O que se pede
Dê continuidade ao relato do reencontro com um amigo de escola na fila do supermercado, começando logo depois da última frase.

Texto para leitura
+ + + + +
Encontrei com um amigo da escola no outro dia, quando estava na fila de supermercado. Estávamos mantendo aquela distância recomendada na marcação do piso para esses tempos de pandemia. O estabelecimento estava cheio e, por mais que as pessoas tentassem seguir a regra, em algumas filas isso era quase impossível. Como não poderia deixar de acontecer, falamos sobre as eventualidades da vida, como é o costume entre amigos que passam anos distantes um do outro. Ele me contou sobre seu trabalho e que já estava se preparando para casar o seu filho mais velho. O tempo não fica estacionado como nós ali com aqueles carrinhos cheios de produtos para casa. Os fios brancos da cabeça dele já eram mais visíveis do que os meus.
O fato era que a fila estava grande demais, e, com o passar dos minutos, o repertório de novidades acabou. Assim, o diálogo partiu para a reflexão da nossa dimensão existencial nesses tempos que insistem em nos encher de aflições. Nada! Absolutamente nada, poderia ser mais propício para aquele momento em que eu fazia força para ouvir a voz dele abafada pela máscara. Então, ele lançou a questão: “Você acha que, quando as coisas melhorarem, as pessoas vão se esquecer dessa tragédia?”.
Uma lacuna de silêncio se fez entre nós. Ao notar que eu não consegui dar uma resposta imediata para sua pergunta, ele emendou: “Claro que não, pois as pessoas nunca esqueceram a Gripe Espanhola, nem a bomba atômica sobre o Japão. Elas nunca se esqueceram do holocausto, nem da escravidão, e não será diferente agora.”
Em menos de dez segundos ele conseguiu resumir na sua fala algumas das piores tragédias que se abateram sobre a humanidade. O papo na fila continuou até que chegou a vez de passar as minhas compras no caixa. Eu estava na frente dele. Nós nos despedimos e marcamos um novo bate-papo futuro, mas sem um intervalo de anos, como já tinha acontecido até aquele encontro.
+ + + + +
Dados fornecidos
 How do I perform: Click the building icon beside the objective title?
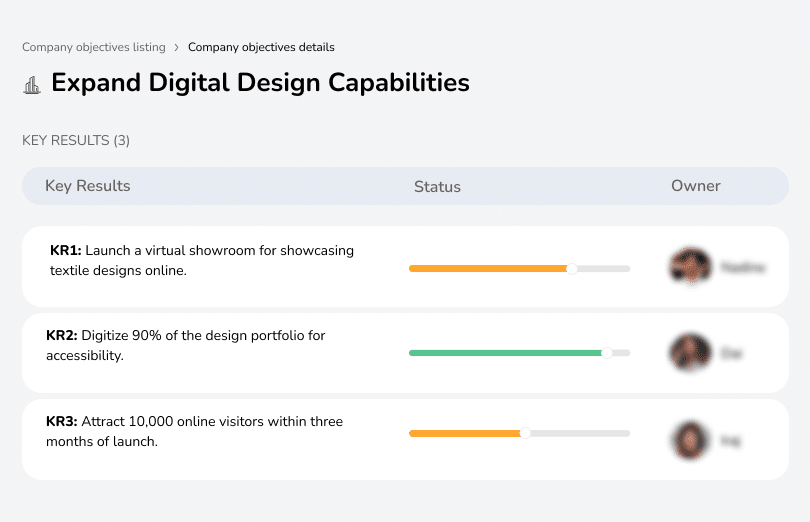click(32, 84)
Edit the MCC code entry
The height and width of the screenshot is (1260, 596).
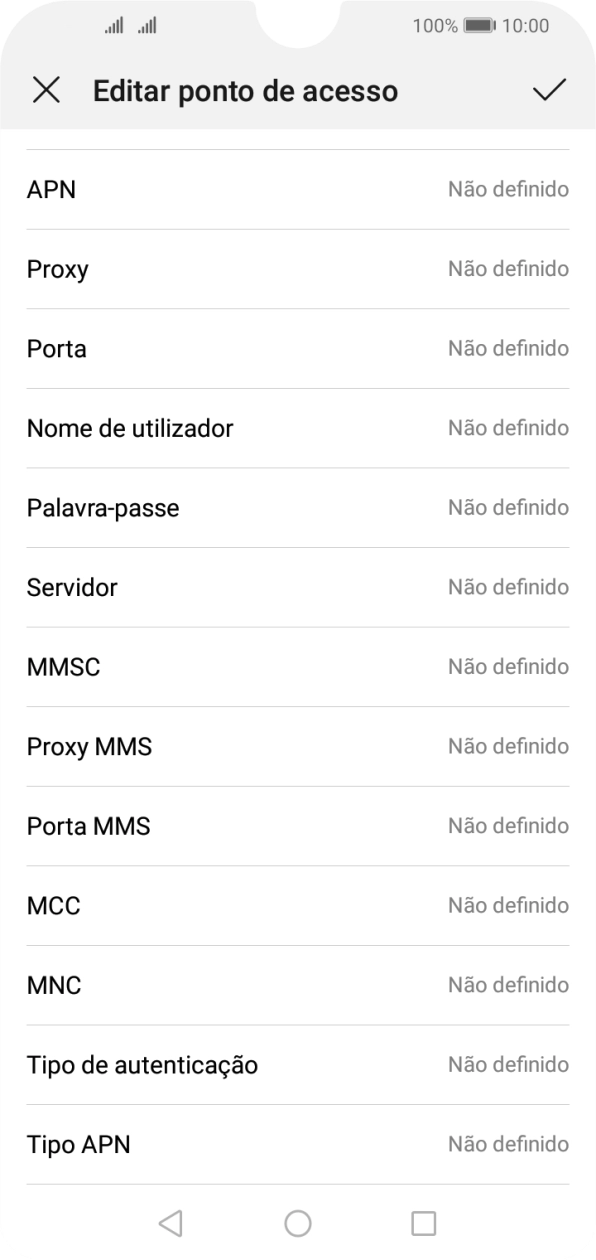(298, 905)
+ + + + +
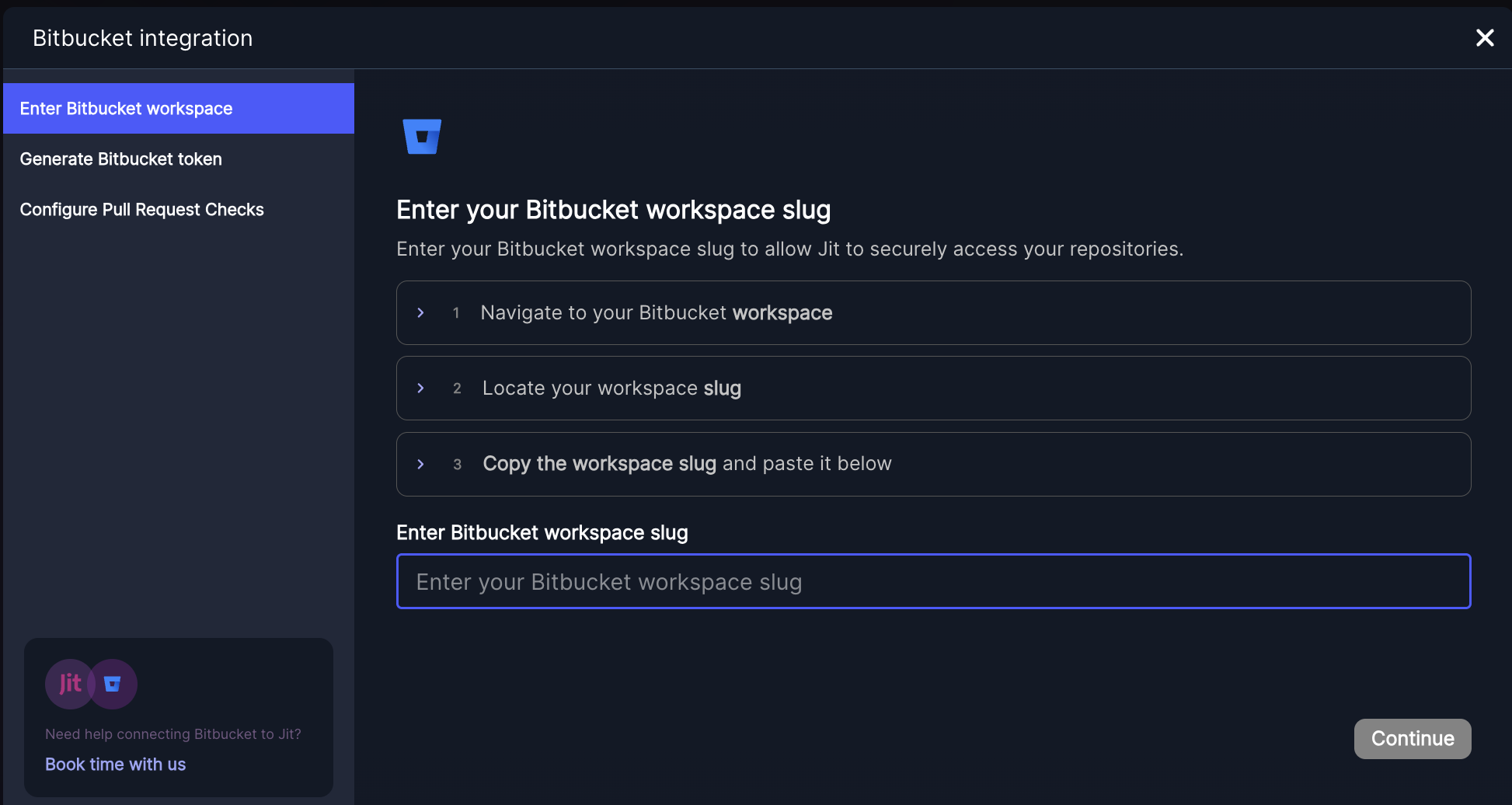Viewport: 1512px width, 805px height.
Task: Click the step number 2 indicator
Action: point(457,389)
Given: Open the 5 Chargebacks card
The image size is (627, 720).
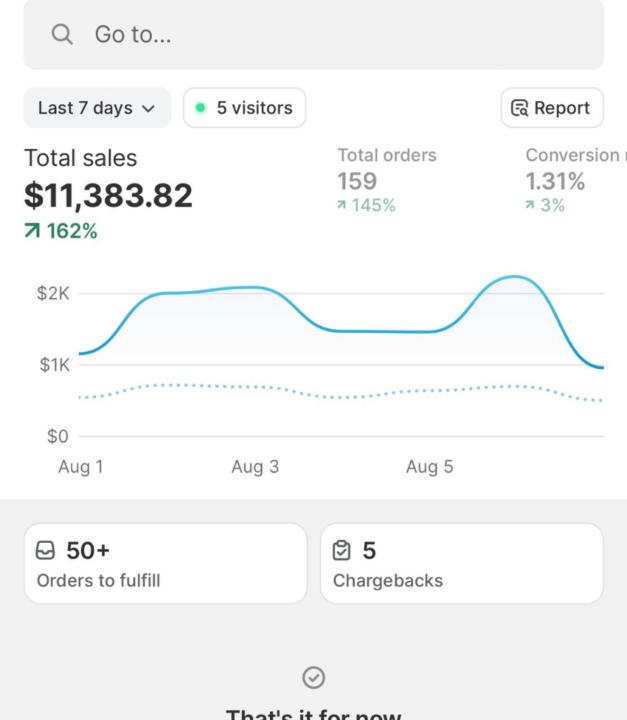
+ + + + +
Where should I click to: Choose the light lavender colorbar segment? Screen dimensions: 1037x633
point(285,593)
+ + + + +
Área de resposta
Ao voltar para casa dirigindo com muito cuidado para não quebrar os ovos que coloquei no porta-malas, fiquei pensando na nossa conversa. Meu amigo tinha razão. Jamais vamos esquecer estes quase dois anos de pandemia, porque o coronavírus impôs para a humanidade um ponto de reflexão sobre a vida e a morte. Lembrei-me dos profissionais de saúde que tiveram de escolher, nos hospitais abarrotados de gente, aquele paciente que receberia o melhor cuidado. Aquele que, em um momento crucial, receberia o oxigênio em detrimento de outro. Isso essas pessoas jamais vão esquecer. Assim como aqueles que perderam um ente querido. No final das contas, todos nós perdemos alguém ou alguma coisa. Em tempos tão nebulentos, além da morte física, houve muitas mortes simbólicas e ninguém passou imune.
A Covid-19 acertou em cheio com um ponto de interrogação bem no meio da nossa cabeça, e passamos a desconfiar de tudo, e teve quem começasse a imaginar que o inimigo era sempre o outro. E, mesmo com tanta gente fragilizada em nosso país, muitas barbaridades não deixaram de ser cometidas. E talvez isso seja a nossa grande tragédia, até mais que o vírus, pois espero que a vacina possa nos livrar dele. Mas o que vai nos salvar da apatia, da intolerância, da nossa desumanidade? Eu ainda não tenho resposta para isso e acho que nem meu amigo teria. Quem sabe seja a novidade a ser contada em nosso próximo encontro!